__Directions for this task__: In the lines of data from the one holding "You are a computer-use agent. The" through the one holding "Instruction: Open the", inclusive, swap "triangle" for "square". Write out only those lines, with everything else left as it is.
## BEGIN Dataset content
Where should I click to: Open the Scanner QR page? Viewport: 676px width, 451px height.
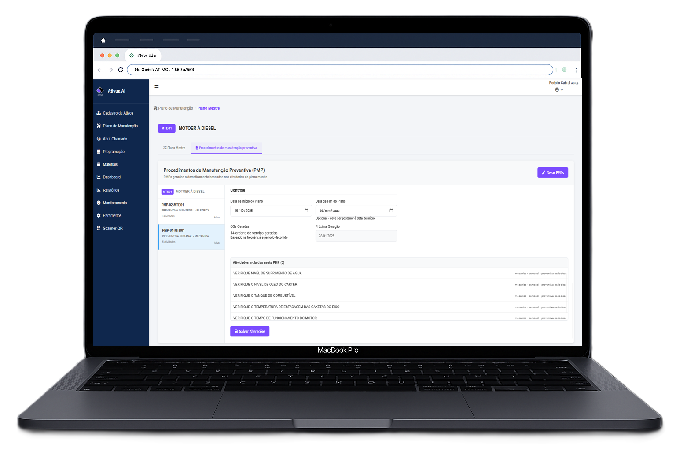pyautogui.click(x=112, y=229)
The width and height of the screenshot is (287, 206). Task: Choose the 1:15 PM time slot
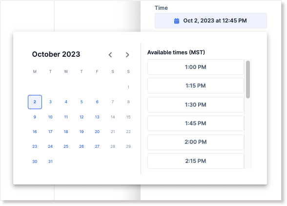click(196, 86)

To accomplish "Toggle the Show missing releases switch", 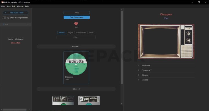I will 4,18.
## END Dataset content
## BEGIN Dataset content
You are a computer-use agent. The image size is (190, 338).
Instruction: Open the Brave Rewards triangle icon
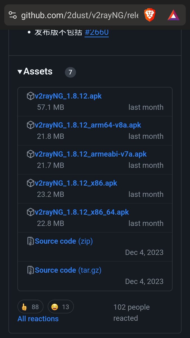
## END Dataset content
## BEGIN Dataset content
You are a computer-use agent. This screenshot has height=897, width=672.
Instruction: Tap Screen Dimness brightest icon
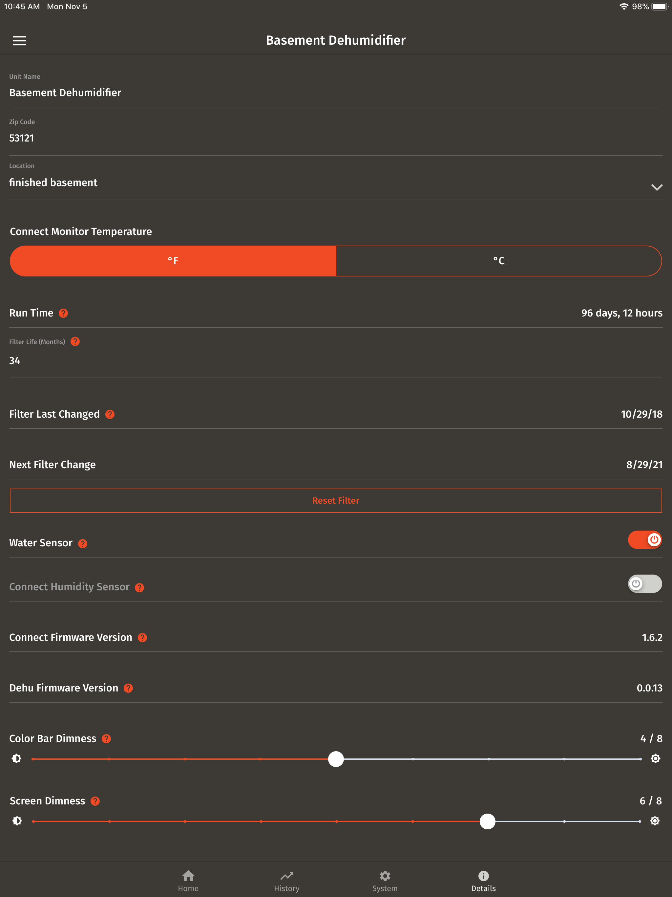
## END Dataset content
__Solution to the problem__:
You are a computer-use agent. The image size is (190, 338).
Instruction: Open the Brave Rewards square icon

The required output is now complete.